PROVIDED PASSAGE:
╭──
» A Merry Christmas for Stand-ups
Victoria Nangle looks at how stand-ups survive the seasonal downturn and why corporate might just save your skin
Happy Christmas! This is a no man’s land of stand-up comedy, where the chasm between the haves and have-nots is all the more apparent. The haves are being booked for corporate functions, preparing to be ignored in favour of Jane from accounts’ account of what happened last year, but making their agents work for their money nonetheless.
The have-nots are finding that the regular monthly show they have been booked to play ages in advance is falling through in favour of booked out rooms for Christmas parties with guaranteed massive booze sales. It’s an unsteady and unpredictable time and the shows available to watch are just as disparate – either one-off specials for charity or seasonally-priced comedy-banker line-ups. It’s a strange time in what is essentially a freelance comedy specialist’s life – for that is a stand-up comic. If you’re freelance and your bookings go doolally every year at a certain time, what are you to do?
╰──
LISTED RECORDS:
╭──
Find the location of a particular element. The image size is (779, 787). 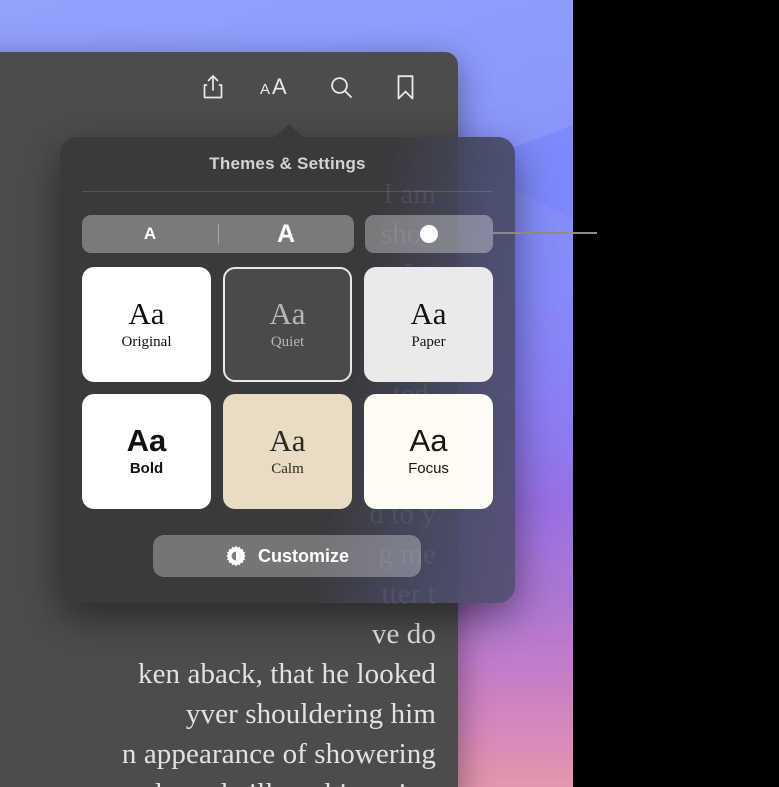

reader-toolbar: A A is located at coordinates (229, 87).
╰──
╭──
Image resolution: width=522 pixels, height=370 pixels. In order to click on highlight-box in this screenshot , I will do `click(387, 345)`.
╰──
INSTRUCTION A:
Rewrite the section of the article on stand-up comedy at Christmas starting with "The have-nots are" and going on through "are you to do?", putting "uncertain" in place of "unsteady".
INSTRUCTION B:
Continue the article on how stand-up comics get through the Christmas season from the point where it stops.

ANSWER SECTION A:
The have-nots are finding that the regular monthly show they have been booked to play ages in advance is falling through in favour of booked out rooms for Christmas parties with guaranteed massive booze sales. It’s an uncertain and unpredictable time and the shows available to watch are just as disparate – either one-off specials for charity or seasonally-priced comedy-banker line-ups. It’s a strange time in what is essentially a freelance comedy specialist’s life – for that is a stand-up comic. If you’re freelance and your bookings go doolally every year at a certain time, what are you to do?

ANSWER SECTION B:
“Comics get to work and the audience gets a warm feeling for being so good and giving”
Well, as previously mentioned, there are the one-off charity gigs. Fed up with travelling at Christmas and wanting to ensure they get some sort of work and exposure, a lot of comics set up their own one-off shows, guaranteeing some of the money goes to a worthy cause. Everyone gives a little something, comics get to work and the audience gets a warm fuzzy feeling in their tums for being so good and giving at a time of credit crunching chilliness.
The alternative is to savour having what everyone else around you so desperately craves – time off. If you can afford it, kicking your shoes off and just waiting out the silly season with a massive mug of cocoa and a bag or marshmallows could be just the ticket. I’m talking about people who are still breaking through into the mainstream comedy circuit, so they’ll have a day job making demands, anyway. Why fight for the slippery bookings when there’s enough to do in civvy street anyway at this time of year?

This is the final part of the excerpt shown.